_Problem details_
Once the line with "Intoweb International (449, 2422)" is found in the entries below, print it and each following line exactly, stopping after the line with "Market @ The Sheds (547, 1313)"; print nothing else.

[Records contained in a dataset]

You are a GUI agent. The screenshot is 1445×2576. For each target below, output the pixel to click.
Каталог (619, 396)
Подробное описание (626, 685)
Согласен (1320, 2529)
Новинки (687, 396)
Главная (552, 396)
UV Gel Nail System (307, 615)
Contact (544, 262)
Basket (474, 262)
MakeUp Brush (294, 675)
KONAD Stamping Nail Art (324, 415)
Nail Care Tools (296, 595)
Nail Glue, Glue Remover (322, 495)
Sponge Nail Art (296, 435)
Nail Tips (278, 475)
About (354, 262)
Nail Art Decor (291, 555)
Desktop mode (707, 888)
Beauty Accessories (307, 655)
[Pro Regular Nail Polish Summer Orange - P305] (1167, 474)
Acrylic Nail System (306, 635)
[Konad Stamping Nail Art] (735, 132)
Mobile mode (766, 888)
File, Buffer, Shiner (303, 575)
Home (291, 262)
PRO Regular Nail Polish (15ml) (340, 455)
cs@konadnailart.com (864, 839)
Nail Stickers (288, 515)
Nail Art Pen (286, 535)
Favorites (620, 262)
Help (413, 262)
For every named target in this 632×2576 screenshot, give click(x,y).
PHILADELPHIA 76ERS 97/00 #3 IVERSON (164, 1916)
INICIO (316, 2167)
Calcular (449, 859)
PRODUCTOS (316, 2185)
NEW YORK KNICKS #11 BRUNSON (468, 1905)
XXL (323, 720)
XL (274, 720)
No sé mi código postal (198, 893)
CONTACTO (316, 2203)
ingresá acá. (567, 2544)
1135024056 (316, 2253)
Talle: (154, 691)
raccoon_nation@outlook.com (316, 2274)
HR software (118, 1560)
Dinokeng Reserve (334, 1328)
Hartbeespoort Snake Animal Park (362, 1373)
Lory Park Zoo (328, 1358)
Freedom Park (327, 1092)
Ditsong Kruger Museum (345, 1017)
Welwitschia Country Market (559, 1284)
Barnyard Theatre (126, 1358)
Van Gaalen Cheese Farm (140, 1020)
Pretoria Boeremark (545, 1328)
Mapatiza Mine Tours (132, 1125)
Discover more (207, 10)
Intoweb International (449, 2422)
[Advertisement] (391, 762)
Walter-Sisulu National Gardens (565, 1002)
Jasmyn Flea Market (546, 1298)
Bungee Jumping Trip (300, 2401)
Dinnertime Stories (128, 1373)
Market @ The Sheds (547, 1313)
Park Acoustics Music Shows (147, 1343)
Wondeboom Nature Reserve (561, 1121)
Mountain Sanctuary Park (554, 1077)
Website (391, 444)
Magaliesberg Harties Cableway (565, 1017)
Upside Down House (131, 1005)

_Response_
Intoweb International (449, 2422)
[Advertisement] (391, 762)
Walter-Sisulu National Gardens (565, 1002)
Jasmyn Flea Market (546, 1298)
Bungee Jumping Trip (300, 2401)
Dinnertime Stories (128, 1373)
Market @ The Sheds (547, 1313)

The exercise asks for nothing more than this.